Voos e aeroportos, soluções são sempre em cima da hora

Pedro do Coutto

O Brasil já foi considerado o país do futuro, título de livro de Stefan Zweig, 70 anos atrás, atravessou o tempo crescendo e progredindo, mas os problemas que surgem dependem sempre de soluções de última hora, das decisões em cima do laço, no sufoco. Vejam agora o caso do transporte aéreo: mais uma confusão que se repete, por falta de planejamento e previsão, por falta de uma política trabalhista.

Grave lacuna em nossa legislação. Nas bastassem os precedentes de todos os anos, agora, véspera de Natal os obstáculos reaparecem. Aeroviários ameaçam entrar em greve. Empresas, em consequência desta perspectiva, forçam aumento das tarifas, para atender as reivindicações, o Ministério da Defesa se envolve tardiamente, passa a bola para a ANAC, e os jornais publicam nas primeiras páginas fotos de filas e reportagens das justas reclamações dos que desejam e precisam viajar.

Por que não são tomadas providências preventivas? Não se sabe. Sabe-se apenas que é da nossa cultura adiar as decisões, transferir-se as responsabilidades. O ministro Nelson Jobim, por exemplo, só agora acionou a Procuradoria do Trabalho para que entre imediatamente em contato com o Sindicato dos Aeroviários e encontre uma solução que impeça a paralisação ou uma operação tartaruga nos aeroportos e, em consequência, no transporte aéreo.
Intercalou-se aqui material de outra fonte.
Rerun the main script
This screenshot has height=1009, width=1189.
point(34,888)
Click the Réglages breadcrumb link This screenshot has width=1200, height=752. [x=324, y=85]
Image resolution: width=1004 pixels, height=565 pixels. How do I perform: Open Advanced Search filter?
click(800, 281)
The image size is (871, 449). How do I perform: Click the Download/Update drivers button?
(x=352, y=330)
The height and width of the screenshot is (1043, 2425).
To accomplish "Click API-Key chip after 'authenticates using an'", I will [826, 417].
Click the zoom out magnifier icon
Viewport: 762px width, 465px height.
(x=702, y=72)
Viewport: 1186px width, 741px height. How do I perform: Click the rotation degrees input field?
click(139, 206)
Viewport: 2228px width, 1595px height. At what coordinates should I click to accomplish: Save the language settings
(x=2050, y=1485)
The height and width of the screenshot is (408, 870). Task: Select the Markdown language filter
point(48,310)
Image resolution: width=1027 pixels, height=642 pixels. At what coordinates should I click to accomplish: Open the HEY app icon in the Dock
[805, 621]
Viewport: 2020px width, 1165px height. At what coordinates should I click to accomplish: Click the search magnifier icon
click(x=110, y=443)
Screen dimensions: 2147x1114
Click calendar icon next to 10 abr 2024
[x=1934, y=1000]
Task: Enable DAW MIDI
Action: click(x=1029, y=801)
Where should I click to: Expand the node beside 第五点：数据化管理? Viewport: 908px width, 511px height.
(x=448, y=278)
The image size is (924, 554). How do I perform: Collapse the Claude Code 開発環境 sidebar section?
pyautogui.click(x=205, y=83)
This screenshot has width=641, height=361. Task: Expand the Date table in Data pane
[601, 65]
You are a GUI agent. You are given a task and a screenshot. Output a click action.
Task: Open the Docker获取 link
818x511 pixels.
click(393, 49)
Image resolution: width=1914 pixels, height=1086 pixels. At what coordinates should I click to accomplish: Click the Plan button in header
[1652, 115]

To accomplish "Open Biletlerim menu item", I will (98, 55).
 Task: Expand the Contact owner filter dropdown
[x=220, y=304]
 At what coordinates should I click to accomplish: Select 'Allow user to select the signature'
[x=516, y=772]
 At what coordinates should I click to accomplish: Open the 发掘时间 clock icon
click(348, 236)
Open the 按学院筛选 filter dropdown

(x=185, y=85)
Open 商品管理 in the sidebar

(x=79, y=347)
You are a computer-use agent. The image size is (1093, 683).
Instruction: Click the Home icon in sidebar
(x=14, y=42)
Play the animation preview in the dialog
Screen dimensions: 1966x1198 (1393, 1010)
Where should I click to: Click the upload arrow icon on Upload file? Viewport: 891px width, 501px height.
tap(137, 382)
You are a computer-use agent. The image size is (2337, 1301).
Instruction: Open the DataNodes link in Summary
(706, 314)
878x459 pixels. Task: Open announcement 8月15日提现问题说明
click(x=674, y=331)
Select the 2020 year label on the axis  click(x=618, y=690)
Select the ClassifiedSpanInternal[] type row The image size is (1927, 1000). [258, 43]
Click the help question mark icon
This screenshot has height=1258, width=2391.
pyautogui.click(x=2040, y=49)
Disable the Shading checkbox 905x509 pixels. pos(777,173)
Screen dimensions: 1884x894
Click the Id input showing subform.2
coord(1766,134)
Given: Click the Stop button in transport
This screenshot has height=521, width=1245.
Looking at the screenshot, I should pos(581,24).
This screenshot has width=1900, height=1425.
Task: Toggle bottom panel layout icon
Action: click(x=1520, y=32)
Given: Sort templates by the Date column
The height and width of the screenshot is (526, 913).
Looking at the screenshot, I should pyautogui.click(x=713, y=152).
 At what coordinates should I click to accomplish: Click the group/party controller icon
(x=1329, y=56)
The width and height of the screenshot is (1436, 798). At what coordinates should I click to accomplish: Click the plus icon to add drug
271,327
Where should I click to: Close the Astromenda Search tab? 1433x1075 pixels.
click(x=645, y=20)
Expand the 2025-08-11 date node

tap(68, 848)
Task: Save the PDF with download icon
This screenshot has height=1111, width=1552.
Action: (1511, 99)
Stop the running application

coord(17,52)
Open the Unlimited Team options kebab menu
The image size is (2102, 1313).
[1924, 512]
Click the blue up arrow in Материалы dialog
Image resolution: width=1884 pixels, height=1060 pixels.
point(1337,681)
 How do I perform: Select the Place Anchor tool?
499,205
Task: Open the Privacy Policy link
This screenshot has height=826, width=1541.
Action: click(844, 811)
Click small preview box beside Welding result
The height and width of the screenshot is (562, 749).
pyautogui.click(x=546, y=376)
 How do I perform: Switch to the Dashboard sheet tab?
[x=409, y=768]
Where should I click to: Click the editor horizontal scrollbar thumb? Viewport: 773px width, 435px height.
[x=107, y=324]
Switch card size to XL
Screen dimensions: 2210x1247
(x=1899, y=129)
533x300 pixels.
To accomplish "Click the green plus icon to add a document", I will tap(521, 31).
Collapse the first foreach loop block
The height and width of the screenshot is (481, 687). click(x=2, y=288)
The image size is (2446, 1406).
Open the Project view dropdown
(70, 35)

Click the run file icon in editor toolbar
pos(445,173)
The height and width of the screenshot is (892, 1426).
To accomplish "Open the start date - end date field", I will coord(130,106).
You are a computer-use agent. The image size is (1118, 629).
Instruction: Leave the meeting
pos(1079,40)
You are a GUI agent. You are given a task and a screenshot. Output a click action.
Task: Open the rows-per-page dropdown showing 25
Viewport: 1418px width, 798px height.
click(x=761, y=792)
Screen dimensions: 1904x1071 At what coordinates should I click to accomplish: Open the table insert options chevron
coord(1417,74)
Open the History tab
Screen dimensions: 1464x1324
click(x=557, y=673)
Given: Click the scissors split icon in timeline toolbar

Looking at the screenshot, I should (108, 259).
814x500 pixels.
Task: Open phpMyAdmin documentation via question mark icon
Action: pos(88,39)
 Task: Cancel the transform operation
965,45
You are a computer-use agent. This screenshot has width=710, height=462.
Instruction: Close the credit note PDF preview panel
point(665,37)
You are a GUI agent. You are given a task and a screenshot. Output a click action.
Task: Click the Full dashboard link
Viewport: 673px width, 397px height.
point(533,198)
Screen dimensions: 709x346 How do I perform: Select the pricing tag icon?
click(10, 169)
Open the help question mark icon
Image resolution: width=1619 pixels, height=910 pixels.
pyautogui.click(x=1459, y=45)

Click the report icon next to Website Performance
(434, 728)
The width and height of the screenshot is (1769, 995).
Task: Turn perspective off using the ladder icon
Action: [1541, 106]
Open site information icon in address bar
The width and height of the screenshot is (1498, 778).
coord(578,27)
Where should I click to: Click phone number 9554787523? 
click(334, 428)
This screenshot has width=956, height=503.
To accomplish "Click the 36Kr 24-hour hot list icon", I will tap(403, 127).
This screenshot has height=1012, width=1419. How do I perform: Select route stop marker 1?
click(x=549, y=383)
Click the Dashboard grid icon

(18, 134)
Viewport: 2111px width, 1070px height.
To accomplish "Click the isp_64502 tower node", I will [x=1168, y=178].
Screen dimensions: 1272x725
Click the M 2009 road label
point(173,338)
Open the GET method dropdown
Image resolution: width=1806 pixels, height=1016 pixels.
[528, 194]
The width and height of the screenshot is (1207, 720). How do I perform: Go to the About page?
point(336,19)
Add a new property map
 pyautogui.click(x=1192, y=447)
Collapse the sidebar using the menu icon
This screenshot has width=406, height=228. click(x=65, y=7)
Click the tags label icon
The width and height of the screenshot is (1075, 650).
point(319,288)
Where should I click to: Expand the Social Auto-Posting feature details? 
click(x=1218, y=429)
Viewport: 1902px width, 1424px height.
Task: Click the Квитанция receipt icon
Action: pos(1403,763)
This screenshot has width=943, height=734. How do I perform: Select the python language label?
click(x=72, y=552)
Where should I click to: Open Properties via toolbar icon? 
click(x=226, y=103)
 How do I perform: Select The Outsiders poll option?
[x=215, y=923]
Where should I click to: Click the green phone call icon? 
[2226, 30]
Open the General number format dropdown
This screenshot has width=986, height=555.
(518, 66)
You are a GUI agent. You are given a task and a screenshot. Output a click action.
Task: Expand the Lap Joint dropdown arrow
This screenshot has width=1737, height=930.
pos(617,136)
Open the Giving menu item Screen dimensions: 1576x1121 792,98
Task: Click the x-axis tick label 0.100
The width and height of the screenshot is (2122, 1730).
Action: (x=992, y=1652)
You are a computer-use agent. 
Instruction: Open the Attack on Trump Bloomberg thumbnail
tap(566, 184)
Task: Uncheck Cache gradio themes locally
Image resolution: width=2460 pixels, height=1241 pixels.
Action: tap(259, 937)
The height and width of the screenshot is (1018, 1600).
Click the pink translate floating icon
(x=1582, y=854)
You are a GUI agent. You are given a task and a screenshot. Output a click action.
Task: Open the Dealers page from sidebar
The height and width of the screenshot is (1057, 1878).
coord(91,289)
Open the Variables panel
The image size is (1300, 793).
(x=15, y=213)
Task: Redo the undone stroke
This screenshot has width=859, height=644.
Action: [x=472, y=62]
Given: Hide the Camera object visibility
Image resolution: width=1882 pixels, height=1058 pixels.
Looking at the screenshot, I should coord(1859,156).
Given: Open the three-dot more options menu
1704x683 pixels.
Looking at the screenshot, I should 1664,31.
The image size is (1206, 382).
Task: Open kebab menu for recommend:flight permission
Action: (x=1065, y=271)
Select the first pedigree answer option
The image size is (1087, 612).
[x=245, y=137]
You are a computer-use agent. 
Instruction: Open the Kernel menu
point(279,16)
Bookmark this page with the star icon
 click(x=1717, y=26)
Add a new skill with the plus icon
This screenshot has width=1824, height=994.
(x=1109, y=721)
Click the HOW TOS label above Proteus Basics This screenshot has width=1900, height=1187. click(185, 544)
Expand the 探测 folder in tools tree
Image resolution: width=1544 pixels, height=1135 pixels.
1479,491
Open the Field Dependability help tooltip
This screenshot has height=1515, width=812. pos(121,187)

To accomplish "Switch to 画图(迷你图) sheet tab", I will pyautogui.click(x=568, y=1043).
O Globo de terça-feira, reportagem de Geraldo Docca e Wagner Gomes, revelou que de 7 mil partidas programadas para o Tom Jobim, houve atrasos em média de 25,7% e 3% de cancelamentos. Isso quanto à TAM. Relativamente à WEBJET, os cancelamentos representaram 6%, os atrasos passaram de 51%. Nas demais empresas a situação não pode ter sido muito diferente. Uma espera enervante para os passageiros que ficam em dúvida se conseguem ou não embarcar e principalmente decolar.

Horas e horas de espera. Incrível. Pois todo mundo sabe que as classes assalariadas, a certa altura de cada ano, vão se movimentar para conseguir que seus vencimentos sejam reajustados. A partir do governo Fernando Collor até o governo Lula, os valores do trabalho humano foram comprimidos, perdendo para os índices inflacionários registrados pelo IBGE e pela Fundação Getúlio Vargas.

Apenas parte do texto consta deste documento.